- GIVEN DATA:
# # # # # # #
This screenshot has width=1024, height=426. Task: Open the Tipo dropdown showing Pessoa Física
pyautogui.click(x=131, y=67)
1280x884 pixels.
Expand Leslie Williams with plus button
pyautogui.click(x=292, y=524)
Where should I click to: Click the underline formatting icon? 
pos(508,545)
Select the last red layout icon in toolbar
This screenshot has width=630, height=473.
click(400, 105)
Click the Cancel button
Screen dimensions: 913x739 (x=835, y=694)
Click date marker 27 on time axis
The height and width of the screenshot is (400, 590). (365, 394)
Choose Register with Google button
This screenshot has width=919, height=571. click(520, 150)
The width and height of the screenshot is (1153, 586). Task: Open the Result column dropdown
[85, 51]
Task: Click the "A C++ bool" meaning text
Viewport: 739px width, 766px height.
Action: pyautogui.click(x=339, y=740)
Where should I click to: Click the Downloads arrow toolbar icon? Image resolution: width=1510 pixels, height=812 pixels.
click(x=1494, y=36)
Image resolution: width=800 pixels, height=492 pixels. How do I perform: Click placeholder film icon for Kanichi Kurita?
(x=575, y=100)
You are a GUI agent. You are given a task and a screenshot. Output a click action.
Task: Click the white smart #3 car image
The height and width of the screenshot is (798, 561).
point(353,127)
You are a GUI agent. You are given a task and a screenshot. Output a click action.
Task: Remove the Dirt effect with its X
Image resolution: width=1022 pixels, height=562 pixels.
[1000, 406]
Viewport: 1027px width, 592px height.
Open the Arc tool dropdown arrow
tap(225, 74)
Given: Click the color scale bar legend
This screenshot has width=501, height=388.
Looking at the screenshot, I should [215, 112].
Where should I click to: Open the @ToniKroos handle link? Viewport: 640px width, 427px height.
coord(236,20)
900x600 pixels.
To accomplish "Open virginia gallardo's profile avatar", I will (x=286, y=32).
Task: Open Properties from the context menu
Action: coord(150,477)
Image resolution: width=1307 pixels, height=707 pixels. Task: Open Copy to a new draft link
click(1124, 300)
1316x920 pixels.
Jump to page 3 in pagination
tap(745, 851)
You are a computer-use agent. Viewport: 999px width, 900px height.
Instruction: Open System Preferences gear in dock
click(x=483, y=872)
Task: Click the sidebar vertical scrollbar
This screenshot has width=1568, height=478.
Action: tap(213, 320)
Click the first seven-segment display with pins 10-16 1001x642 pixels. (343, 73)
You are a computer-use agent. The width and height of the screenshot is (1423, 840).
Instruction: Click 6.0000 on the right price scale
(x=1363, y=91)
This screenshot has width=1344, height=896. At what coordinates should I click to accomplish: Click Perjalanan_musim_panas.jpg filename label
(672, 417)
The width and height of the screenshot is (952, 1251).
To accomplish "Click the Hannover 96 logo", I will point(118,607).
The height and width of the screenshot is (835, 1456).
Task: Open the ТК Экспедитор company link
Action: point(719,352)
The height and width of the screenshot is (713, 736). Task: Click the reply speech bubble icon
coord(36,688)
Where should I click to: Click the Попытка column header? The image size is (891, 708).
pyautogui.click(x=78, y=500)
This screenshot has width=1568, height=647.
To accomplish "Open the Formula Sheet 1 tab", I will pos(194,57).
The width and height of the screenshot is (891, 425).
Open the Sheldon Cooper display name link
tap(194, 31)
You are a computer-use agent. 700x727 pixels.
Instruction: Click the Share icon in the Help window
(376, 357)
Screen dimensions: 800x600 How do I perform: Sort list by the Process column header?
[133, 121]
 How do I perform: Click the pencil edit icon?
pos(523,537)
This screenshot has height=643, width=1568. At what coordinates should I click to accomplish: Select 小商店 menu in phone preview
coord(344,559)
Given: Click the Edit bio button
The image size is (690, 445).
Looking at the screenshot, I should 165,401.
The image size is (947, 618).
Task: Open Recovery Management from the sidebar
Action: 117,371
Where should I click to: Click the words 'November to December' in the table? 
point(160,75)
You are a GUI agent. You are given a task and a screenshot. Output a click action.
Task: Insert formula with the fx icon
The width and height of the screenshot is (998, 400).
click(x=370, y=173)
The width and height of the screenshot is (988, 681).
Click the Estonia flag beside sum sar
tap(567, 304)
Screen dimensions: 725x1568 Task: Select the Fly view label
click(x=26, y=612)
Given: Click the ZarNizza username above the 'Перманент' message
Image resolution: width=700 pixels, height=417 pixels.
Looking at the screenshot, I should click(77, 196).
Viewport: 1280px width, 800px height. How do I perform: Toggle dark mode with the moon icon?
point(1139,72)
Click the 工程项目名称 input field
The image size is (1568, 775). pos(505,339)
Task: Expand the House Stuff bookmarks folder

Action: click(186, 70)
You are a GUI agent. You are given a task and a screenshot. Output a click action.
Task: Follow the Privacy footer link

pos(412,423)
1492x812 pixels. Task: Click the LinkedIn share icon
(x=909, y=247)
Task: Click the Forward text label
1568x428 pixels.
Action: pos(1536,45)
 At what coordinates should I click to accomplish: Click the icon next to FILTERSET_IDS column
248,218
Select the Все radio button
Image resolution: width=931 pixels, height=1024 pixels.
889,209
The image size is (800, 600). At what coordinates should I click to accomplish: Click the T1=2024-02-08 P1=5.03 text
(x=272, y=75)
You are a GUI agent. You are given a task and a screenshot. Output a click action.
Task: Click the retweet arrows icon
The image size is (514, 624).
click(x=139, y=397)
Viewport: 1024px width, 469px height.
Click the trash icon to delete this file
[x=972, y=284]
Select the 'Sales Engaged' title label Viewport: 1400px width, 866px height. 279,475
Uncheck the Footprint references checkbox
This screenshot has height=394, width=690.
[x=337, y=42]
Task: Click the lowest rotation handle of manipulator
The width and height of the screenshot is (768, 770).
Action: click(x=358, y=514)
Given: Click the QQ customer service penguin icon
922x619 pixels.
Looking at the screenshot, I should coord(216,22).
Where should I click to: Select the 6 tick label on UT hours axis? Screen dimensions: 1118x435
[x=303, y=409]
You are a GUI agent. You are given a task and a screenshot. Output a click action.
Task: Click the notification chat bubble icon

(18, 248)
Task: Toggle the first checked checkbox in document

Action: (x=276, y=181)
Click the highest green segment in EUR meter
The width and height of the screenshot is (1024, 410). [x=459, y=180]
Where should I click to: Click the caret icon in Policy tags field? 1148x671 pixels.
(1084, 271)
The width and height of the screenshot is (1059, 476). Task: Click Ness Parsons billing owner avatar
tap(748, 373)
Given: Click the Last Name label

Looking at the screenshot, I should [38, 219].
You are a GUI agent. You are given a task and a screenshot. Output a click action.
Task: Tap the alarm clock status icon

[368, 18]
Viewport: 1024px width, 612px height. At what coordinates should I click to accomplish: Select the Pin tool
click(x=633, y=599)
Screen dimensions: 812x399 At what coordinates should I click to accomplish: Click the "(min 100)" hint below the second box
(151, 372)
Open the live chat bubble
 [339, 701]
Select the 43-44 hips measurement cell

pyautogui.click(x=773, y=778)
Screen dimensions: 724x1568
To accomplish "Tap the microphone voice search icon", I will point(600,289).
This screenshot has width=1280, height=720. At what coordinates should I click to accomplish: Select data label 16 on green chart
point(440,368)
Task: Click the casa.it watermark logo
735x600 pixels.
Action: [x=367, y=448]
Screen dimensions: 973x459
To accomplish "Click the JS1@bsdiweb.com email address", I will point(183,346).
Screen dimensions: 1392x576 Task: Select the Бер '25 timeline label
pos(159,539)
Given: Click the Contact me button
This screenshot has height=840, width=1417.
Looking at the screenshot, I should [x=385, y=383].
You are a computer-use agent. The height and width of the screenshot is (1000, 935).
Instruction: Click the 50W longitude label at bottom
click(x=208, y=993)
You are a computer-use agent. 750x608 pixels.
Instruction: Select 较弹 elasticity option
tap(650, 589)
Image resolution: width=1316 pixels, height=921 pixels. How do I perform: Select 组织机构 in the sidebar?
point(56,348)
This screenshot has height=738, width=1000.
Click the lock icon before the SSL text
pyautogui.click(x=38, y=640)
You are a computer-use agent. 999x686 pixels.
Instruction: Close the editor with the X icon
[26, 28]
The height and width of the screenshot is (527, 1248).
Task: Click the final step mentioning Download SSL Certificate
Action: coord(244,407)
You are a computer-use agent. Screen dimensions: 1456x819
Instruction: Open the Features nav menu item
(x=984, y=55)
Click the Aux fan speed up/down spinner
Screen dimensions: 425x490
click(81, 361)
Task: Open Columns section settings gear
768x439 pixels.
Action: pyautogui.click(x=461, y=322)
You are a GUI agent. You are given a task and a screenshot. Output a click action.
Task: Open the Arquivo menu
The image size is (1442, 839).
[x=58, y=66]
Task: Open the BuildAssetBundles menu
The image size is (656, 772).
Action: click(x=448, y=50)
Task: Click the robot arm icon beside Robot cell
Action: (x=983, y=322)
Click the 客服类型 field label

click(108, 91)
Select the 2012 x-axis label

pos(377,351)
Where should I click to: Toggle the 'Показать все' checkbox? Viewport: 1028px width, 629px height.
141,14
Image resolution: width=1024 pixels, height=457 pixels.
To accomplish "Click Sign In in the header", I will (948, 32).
# # # # # # #
- EXERCISE DIRECTIONS: Within the listing above, extract exactly the lines from the line with "Task: Toggle the" to the line with "This screenshot has height=738, width=1000.", the two named lines included, and no others.

- RESPONSE AREA:
Task: Toggle the first checked checkbox in document

Action: (x=276, y=181)
Click the highest green segment in EUR meter
The width and height of the screenshot is (1024, 410). [x=459, y=180]
Where should I click to: Click the caret icon in Policy tags field? 1148x671 pixels.
(1084, 271)
The width and height of the screenshot is (1059, 476). Task: Click Ness Parsons billing owner avatar
tap(748, 373)
Given: Click the Last Name label

Looking at the screenshot, I should [38, 219].
You are a GUI agent. You are given a task and a screenshot. Output a click action.
Task: Tap the alarm clock status icon

[368, 18]
Viewport: 1024px width, 612px height. At what coordinates should I click to accomplish: Select the Pin tool
click(x=633, y=599)
Screen dimensions: 812x399 At what coordinates should I click to accomplish: Click the "(min 100)" hint below the second box
(151, 372)
Open the live chat bubble
 [339, 701]
Select the 43-44 hips measurement cell

pyautogui.click(x=773, y=778)
Screen dimensions: 724x1568
To accomplish "Tap the microphone voice search icon", I will point(600,289).
This screenshot has width=1280, height=720. At what coordinates should I click to accomplish: Select data label 16 on green chart
point(440,368)
Task: Click the casa.it watermark logo
735x600 pixels.
Action: [x=367, y=448]
Screen dimensions: 973x459
To accomplish "Click the JS1@bsdiweb.com email address", I will point(183,346).
Screen dimensions: 1392x576 Task: Select the Бер '25 timeline label
pos(159,539)
Given: Click the Contact me button
This screenshot has height=840, width=1417.
Looking at the screenshot, I should [x=385, y=383].
You are a computer-use agent. The height and width of the screenshot is (1000, 935).
Instruction: Click the 50W longitude label at bottom
click(x=208, y=993)
You are a computer-use agent. 750x608 pixels.
Instruction: Select 较弹 elasticity option
tap(650, 589)
Image resolution: width=1316 pixels, height=921 pixels. How do I perform: Select 组织机构 in the sidebar?
point(56,348)
This screenshot has height=738, width=1000.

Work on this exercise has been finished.